*** DATA FOR THIS TASK Section Begins ***

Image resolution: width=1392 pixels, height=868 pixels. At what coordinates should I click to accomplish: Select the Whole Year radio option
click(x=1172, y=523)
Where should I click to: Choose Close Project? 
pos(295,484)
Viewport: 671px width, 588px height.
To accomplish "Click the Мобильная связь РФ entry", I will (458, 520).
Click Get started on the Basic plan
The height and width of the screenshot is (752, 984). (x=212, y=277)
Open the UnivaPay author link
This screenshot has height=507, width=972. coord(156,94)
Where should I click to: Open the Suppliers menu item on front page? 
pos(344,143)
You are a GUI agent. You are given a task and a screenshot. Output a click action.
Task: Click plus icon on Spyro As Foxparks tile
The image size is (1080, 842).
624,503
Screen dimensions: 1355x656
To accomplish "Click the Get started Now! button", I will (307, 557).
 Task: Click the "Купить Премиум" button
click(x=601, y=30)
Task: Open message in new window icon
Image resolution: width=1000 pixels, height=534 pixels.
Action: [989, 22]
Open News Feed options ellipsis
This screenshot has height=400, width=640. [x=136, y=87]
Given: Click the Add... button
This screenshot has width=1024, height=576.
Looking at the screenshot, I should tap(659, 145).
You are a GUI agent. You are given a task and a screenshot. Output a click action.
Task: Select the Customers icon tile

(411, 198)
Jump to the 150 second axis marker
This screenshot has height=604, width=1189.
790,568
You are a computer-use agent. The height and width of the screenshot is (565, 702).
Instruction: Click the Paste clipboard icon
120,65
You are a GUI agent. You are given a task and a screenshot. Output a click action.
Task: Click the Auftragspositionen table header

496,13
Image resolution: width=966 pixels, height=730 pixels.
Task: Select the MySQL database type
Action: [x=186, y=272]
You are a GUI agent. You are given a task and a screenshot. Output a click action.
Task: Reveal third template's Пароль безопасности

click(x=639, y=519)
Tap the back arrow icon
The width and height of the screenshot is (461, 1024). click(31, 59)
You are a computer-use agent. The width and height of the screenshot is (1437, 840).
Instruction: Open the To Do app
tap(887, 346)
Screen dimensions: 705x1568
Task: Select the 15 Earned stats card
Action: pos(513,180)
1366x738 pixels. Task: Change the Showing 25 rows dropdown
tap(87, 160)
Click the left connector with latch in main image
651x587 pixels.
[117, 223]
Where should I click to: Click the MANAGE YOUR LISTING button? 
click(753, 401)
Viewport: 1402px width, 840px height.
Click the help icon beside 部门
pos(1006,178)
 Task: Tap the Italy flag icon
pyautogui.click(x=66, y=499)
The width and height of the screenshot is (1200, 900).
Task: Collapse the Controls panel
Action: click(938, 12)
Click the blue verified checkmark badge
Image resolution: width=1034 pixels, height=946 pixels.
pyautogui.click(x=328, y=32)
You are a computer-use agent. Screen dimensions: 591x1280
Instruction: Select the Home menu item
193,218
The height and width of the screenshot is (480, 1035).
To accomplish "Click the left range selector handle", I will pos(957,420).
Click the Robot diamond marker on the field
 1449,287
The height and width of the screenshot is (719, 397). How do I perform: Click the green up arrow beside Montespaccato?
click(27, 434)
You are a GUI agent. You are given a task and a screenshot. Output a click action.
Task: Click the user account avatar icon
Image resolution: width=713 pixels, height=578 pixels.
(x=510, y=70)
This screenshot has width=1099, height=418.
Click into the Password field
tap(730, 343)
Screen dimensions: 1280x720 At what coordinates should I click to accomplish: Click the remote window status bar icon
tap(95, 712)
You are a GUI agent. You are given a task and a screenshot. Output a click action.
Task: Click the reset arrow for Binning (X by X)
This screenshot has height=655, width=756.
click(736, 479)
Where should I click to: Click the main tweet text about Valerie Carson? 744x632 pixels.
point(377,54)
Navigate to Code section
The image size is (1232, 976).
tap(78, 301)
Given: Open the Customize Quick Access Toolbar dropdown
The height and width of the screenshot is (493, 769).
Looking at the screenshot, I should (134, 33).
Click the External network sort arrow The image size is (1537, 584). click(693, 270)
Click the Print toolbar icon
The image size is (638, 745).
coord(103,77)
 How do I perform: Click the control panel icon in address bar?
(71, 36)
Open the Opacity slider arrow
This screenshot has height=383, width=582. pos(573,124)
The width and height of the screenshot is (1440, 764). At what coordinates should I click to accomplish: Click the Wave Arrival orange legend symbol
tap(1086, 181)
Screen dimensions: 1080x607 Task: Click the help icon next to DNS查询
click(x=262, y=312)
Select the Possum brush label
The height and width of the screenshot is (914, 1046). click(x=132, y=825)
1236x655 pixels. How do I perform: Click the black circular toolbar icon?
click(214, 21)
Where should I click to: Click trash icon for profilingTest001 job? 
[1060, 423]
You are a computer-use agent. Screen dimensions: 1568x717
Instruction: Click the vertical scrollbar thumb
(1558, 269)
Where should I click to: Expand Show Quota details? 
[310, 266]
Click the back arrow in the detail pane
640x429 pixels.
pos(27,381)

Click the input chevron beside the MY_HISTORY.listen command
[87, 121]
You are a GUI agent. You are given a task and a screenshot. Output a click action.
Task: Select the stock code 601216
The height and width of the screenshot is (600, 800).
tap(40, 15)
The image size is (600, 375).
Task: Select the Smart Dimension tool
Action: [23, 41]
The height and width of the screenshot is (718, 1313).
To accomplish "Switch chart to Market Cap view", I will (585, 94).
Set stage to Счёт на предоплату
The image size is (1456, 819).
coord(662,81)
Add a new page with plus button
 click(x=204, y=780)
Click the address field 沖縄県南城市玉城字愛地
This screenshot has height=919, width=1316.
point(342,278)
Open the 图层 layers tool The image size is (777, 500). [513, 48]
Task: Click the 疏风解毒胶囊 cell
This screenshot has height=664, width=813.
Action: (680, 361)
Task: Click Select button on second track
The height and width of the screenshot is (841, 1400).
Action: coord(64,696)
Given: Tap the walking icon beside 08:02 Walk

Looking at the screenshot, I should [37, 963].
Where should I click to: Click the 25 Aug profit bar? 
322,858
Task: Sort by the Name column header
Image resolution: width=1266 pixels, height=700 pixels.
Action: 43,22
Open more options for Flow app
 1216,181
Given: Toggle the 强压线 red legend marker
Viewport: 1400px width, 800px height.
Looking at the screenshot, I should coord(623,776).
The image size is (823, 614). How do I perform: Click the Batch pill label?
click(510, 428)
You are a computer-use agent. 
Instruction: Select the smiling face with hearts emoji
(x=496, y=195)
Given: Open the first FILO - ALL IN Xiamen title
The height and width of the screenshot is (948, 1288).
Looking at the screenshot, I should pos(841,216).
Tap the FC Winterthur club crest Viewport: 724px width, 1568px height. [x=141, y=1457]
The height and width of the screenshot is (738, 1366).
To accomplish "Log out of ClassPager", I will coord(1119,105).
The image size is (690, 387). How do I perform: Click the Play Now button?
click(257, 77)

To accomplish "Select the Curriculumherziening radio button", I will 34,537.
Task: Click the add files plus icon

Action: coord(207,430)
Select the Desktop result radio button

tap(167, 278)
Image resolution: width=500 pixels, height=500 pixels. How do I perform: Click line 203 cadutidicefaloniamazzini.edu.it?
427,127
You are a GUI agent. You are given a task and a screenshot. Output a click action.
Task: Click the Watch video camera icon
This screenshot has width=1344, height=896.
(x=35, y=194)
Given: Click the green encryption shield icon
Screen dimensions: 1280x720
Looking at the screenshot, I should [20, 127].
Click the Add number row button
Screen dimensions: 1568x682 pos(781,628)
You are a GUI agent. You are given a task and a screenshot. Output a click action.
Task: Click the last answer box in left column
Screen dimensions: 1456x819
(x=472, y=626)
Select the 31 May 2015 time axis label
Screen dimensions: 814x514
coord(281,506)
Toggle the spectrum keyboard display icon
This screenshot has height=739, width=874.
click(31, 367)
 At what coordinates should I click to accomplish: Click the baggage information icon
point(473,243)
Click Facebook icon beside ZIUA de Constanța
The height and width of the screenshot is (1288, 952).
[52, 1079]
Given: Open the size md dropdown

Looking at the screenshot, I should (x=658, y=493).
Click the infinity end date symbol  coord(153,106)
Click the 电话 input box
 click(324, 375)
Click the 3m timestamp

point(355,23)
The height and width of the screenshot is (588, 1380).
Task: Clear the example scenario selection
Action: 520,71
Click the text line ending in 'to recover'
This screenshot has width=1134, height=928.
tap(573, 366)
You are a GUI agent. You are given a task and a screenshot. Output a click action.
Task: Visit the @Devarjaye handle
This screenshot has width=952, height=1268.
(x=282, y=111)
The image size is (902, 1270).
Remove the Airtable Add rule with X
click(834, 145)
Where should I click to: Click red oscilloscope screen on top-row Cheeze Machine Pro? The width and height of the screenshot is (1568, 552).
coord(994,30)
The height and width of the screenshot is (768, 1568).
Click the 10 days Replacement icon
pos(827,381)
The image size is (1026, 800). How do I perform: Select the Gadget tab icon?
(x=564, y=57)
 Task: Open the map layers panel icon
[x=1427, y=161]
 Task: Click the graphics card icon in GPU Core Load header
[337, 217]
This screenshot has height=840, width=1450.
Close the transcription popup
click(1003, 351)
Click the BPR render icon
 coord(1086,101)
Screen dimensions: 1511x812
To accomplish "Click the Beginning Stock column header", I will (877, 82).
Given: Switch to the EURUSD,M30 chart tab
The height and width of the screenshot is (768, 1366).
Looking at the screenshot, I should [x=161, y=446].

*** DATA FOR THIS TASK Section Ends ***

WORK REQUIRED:
Retype exactly the lines of the data above that fall between the line with "You are a computer-use agent. Screen dimensions: 1568x717" and the line with "The height and width of the screenshot is (738, 1366).", inclusive, and add nothing.

SOLUTION TO THIS TASK:
You are a computer-use agent. Screen dimensions: 1568x717
Instruction: Click the vertical scrollbar thumb
(1558, 269)
Where should I click to: Expand Show Quota details? 
[310, 266]
Click the back arrow in the detail pane
640x429 pixels.
pos(27,381)

Click the input chevron beside the MY_HISTORY.listen command
[87, 121]
You are a GUI agent. You are given a task and a screenshot. Output a click action.
Task: Select the stock code 601216
The height and width of the screenshot is (600, 800).
tap(40, 15)
The image size is (600, 375).
Task: Select the Smart Dimension tool
Action: [23, 41]
The height and width of the screenshot is (718, 1313).
To accomplish "Switch chart to Market Cap view", I will (585, 94).
Set stage to Счёт на предоплату
The image size is (1456, 819).
coord(662,81)
Add a new page with plus button
 click(x=204, y=780)
Click the address field 沖縄県南城市玉城字愛地
This screenshot has height=919, width=1316.
point(342,278)
Open the 图层 layers tool The image size is (777, 500). [513, 48]
Task: Click the 疏风解毒胶囊 cell
This screenshot has height=664, width=813.
Action: (680, 361)
Task: Click Select button on second track
The height and width of the screenshot is (841, 1400).
Action: coord(64,696)
Given: Tap the walking icon beside 08:02 Walk

Looking at the screenshot, I should [37, 963].
Where should I click to: Click the 25 Aug profit bar? 
322,858
Task: Sort by the Name column header
Image resolution: width=1266 pixels, height=700 pixels.
Action: 43,22
Open more options for Flow app
 1216,181
Given: Toggle the 强压线 red legend marker
Viewport: 1400px width, 800px height.
Looking at the screenshot, I should coord(623,776).
The image size is (823, 614). How do I perform: Click the Batch pill label?
click(510, 428)
You are a computer-use agent. 
Instruction: Select the smiling face with hearts emoji
(x=496, y=195)
Given: Open the first FILO - ALL IN Xiamen title
The height and width of the screenshot is (948, 1288).
Looking at the screenshot, I should pos(841,216).
Tap the FC Winterthur club crest Viewport: 724px width, 1568px height. [x=141, y=1457]
The height and width of the screenshot is (738, 1366).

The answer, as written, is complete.